### [Directions]
I'd like every record written out again, exactly as it is.

Collected data entries

_ _ _ _ _ _ _

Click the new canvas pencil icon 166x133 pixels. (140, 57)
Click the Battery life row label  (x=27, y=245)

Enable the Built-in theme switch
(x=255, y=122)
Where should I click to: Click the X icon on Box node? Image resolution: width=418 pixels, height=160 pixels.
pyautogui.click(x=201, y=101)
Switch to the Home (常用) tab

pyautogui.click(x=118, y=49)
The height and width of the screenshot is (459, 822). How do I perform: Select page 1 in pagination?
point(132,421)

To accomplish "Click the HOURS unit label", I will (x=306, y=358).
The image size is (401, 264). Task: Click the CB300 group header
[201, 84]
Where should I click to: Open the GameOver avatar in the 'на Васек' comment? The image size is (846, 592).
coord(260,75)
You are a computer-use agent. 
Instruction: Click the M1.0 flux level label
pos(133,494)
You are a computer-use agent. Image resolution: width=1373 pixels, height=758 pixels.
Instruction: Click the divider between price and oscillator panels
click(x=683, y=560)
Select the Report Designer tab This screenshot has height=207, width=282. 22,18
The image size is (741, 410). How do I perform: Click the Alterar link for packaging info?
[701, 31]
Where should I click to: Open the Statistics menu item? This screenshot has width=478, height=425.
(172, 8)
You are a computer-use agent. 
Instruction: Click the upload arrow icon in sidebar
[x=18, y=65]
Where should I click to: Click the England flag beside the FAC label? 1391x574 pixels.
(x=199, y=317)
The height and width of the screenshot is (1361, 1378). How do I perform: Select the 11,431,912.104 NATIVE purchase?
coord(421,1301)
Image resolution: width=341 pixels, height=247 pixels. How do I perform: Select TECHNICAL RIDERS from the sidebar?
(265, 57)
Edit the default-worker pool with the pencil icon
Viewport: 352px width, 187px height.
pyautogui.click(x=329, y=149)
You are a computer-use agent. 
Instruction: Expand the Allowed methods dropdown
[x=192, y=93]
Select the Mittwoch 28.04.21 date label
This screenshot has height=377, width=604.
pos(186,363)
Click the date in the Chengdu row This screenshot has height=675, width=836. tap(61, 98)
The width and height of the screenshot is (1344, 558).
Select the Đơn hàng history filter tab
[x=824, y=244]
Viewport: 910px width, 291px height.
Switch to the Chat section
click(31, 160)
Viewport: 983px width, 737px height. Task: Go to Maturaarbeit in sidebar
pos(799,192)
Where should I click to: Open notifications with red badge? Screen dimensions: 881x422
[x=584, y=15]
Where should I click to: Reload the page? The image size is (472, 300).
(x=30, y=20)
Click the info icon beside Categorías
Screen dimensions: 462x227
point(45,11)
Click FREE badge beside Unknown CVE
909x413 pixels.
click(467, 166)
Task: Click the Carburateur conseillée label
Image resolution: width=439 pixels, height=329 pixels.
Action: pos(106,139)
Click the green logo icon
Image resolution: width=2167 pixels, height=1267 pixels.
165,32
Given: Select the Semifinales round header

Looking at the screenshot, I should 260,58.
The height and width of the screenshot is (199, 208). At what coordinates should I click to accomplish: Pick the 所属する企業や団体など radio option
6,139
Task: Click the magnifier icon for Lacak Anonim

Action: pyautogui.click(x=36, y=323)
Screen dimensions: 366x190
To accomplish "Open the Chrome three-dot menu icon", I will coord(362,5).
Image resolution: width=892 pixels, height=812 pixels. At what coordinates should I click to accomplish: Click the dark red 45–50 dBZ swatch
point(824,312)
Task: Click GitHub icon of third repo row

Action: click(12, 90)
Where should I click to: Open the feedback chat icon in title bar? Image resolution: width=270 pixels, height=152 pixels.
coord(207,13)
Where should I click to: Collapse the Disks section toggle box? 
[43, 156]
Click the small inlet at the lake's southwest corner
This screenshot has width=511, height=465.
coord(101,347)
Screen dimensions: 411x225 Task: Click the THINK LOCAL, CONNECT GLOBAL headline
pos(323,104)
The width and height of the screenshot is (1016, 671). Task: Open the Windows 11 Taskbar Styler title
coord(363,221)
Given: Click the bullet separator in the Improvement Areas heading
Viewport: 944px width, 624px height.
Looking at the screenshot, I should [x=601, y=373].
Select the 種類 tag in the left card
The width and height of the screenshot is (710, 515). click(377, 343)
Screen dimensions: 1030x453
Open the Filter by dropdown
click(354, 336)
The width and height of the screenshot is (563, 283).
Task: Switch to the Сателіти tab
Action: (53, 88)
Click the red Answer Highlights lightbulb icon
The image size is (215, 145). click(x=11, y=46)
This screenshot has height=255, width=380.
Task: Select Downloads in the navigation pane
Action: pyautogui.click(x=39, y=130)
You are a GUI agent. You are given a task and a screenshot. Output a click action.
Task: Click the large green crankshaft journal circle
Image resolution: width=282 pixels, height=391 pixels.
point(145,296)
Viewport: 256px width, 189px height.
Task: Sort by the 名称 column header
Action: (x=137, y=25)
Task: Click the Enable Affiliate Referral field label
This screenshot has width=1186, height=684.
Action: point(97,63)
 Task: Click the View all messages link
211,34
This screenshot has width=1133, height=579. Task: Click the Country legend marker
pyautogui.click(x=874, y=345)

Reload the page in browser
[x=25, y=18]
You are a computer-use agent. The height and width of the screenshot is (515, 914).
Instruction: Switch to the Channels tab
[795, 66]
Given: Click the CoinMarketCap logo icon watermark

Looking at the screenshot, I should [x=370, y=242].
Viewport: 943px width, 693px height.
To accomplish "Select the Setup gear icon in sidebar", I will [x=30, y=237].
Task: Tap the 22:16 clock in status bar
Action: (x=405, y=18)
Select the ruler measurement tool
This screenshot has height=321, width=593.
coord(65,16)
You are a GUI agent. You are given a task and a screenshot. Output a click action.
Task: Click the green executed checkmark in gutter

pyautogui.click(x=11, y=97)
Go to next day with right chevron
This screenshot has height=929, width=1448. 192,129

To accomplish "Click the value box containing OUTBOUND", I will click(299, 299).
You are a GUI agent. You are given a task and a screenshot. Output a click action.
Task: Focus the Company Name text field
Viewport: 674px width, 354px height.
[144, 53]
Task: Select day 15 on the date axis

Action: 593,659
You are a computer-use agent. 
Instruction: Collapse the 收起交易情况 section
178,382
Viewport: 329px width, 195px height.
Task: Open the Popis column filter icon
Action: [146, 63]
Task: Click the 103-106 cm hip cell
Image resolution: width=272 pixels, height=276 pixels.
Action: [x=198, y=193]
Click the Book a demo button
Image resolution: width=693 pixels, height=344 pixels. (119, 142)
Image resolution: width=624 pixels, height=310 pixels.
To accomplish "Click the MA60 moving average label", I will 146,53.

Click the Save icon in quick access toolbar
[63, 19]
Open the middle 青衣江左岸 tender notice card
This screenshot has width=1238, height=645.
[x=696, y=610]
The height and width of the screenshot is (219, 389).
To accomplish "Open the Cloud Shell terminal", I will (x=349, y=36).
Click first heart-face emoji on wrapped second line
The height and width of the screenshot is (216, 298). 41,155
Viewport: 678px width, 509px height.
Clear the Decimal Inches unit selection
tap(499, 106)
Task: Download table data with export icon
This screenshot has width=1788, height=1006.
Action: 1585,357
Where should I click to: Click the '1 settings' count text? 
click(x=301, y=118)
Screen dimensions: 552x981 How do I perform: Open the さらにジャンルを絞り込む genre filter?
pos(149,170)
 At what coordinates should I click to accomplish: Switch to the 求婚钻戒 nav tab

_ _ _ _ _ _ _

### [Answer for the task]
Click the new canvas pencil icon 166x133 pixels. (140, 57)
Click the Battery life row label  (x=27, y=245)

Enable the Built-in theme switch
(x=255, y=122)
Where should I click to: Click the X icon on Box node? Image resolution: width=418 pixels, height=160 pixels.
pyautogui.click(x=201, y=101)
Switch to the Home (常用) tab

pyautogui.click(x=118, y=49)
The height and width of the screenshot is (459, 822). How do I perform: Select page 1 in pagination?
point(132,421)

To accomplish "Click the HOURS unit label", I will (x=306, y=358).
The image size is (401, 264). Task: Click the CB300 group header
[201, 84]
Where should I click to: Open the GameOver avatar in the 'на Васек' comment? The image size is (846, 592).
coord(260,75)
You are a computer-use agent. 
Instruction: Click the M1.0 flux level label
pos(133,494)
You are a computer-use agent. Image resolution: width=1373 pixels, height=758 pixels.
Instruction: Click the divider between price and oscillator panels
click(x=683, y=560)
Select the Report Designer tab This screenshot has height=207, width=282. 22,18
The image size is (741, 410). How do I perform: Click the Alterar link for packaging info?
[701, 31]
Where should I click to: Open the Statistics menu item? This screenshot has width=478, height=425.
(172, 8)
You are a computer-use agent. 
Instruction: Click the upload arrow icon in sidebar
[x=18, y=65]
Where should I click to: Click the England flag beside the FAC label? 1391x574 pixels.
(x=199, y=317)
The height and width of the screenshot is (1361, 1378). How do I perform: Select the 11,431,912.104 NATIVE purchase?
coord(421,1301)
Image resolution: width=341 pixels, height=247 pixels. How do I perform: Select TECHNICAL RIDERS from the sidebar?
(265, 57)
Edit the default-worker pool with the pencil icon
Viewport: 352px width, 187px height.
pyautogui.click(x=329, y=149)
You are a computer-use agent. 
Instruction: Expand the Allowed methods dropdown
[x=192, y=93]
Select the Mittwoch 28.04.21 date label
This screenshot has height=377, width=604.
pos(186,363)
Click the date in the Chengdu row This screenshot has height=675, width=836. tap(61, 98)
The width and height of the screenshot is (1344, 558).
Select the Đơn hàng history filter tab
[x=824, y=244]
Viewport: 910px width, 291px height.
Switch to the Chat section
click(31, 160)
Viewport: 983px width, 737px height. Task: Go to Maturaarbeit in sidebar
pos(799,192)
Where should I click to: Open notifications with red badge? Screen dimensions: 881x422
[x=584, y=15]
Where should I click to: Reload the page? The image size is (472, 300).
(x=30, y=20)
Click the info icon beside Categorías
Screen dimensions: 462x227
point(45,11)
Click FREE badge beside Unknown CVE
909x413 pixels.
click(467, 166)
Task: Click the Carburateur conseillée label
Image resolution: width=439 pixels, height=329 pixels.
Action: pos(106,139)
Click the green logo icon
Image resolution: width=2167 pixels, height=1267 pixels.
165,32
Given: Select the Semifinales round header

Looking at the screenshot, I should 260,58.
The height and width of the screenshot is (199, 208). At what coordinates should I click to accomplish: Pick the 所属する企業や団体など radio option
6,139
Task: Click the magnifier icon for Lacak Anonim

Action: pyautogui.click(x=36, y=323)
Screen dimensions: 366x190
To accomplish "Open the Chrome three-dot menu icon", I will coord(362,5).
Image resolution: width=892 pixels, height=812 pixels. At what coordinates should I click to accomplish: Click the dark red 45–50 dBZ swatch
point(824,312)
Task: Click GitHub icon of third repo row

Action: click(12, 90)
Where should I click to: Open the feedback chat icon in title bar? Image resolution: width=270 pixels, height=152 pixels.
coord(207,13)
Where should I click to: Collapse the Disks section toggle box? 
[43, 156]
Click the small inlet at the lake's southwest corner
This screenshot has width=511, height=465.
coord(101,347)
Screen dimensions: 411x225 Task: Click the THINK LOCAL, CONNECT GLOBAL headline
pos(323,104)
The width and height of the screenshot is (1016, 671). Task: Open the Windows 11 Taskbar Styler title
coord(363,221)
Given: Click the bullet separator in the Improvement Areas heading
Viewport: 944px width, 624px height.
Looking at the screenshot, I should [x=601, y=373].
Select the 種類 tag in the left card
The width and height of the screenshot is (710, 515). click(377, 343)
Screen dimensions: 1030x453
Open the Filter by dropdown
click(354, 336)
The width and height of the screenshot is (563, 283).
Task: Switch to the Сателіти tab
Action: (53, 88)
Click the red Answer Highlights lightbulb icon
The image size is (215, 145). click(x=11, y=46)
This screenshot has height=255, width=380.
Task: Select Downloads in the navigation pane
Action: pyautogui.click(x=39, y=130)
You are a GUI agent. You are given a task and a screenshot. Output a click action.
Task: Click the large green crankshaft journal circle
Image resolution: width=282 pixels, height=391 pixels.
point(145,296)
Viewport: 256px width, 189px height.
Task: Sort by the 名称 column header
Action: (x=137, y=25)
Task: Click the Enable Affiliate Referral field label
This screenshot has width=1186, height=684.
Action: point(97,63)
 Task: Click the View all messages link
211,34
This screenshot has width=1133, height=579. Task: Click the Country legend marker
pyautogui.click(x=874, y=345)

Reload the page in browser
[x=25, y=18]
You are a computer-use agent. The height and width of the screenshot is (515, 914).
Instruction: Switch to the Channels tab
[795, 66]
Given: Click the CoinMarketCap logo icon watermark

Looking at the screenshot, I should [x=370, y=242].
Viewport: 943px width, 693px height.
To accomplish "Select the Setup gear icon in sidebar", I will [x=30, y=237].
Task: Tap the 22:16 clock in status bar
Action: (x=405, y=18)
Select the ruler measurement tool
This screenshot has height=321, width=593.
coord(65,16)
You are a GUI agent. You are given a task and a screenshot. Output a click action.
Task: Click the green executed checkmark in gutter

pyautogui.click(x=11, y=97)
Go to next day with right chevron
This screenshot has height=929, width=1448. 192,129

To accomplish "Click the value box containing OUTBOUND", I will click(299, 299).
You are a GUI agent. You are given a task and a screenshot. Output a click action.
Task: Focus the Company Name text field
Viewport: 674px width, 354px height.
[144, 53]
Task: Select day 15 on the date axis

Action: 593,659
You are a computer-use agent. 
Instruction: Collapse the 收起交易情况 section
178,382
Viewport: 329px width, 195px height.
Task: Open the Popis column filter icon
Action: [146, 63]
Task: Click the 103-106 cm hip cell
Image resolution: width=272 pixels, height=276 pixels.
Action: [x=198, y=193]
Click the Book a demo button
Image resolution: width=693 pixels, height=344 pixels. (119, 142)
Image resolution: width=624 pixels, height=310 pixels.
To accomplish "Click the MA60 moving average label", I will 146,53.

Click the Save icon in quick access toolbar
[63, 19]
Open the middle 青衣江左岸 tender notice card
This screenshot has width=1238, height=645.
[x=696, y=610]
The height and width of the screenshot is (219, 389).
To accomplish "Open the Cloud Shell terminal", I will (x=349, y=36).
Click first heart-face emoji on wrapped second line
The height and width of the screenshot is (216, 298). 41,155
Viewport: 678px width, 509px height.
Clear the Decimal Inches unit selection
tap(499, 106)
Task: Download table data with export icon
This screenshot has width=1788, height=1006.
Action: 1585,357
Where should I click to: Click the '1 settings' count text? 
click(x=301, y=118)
Screen dimensions: 552x981 How do I perform: Open the さらにジャンルを絞り込む genre filter?
pos(149,170)
 At what coordinates should I click to accomplish: Switch to the 求婚钻戒 nav tab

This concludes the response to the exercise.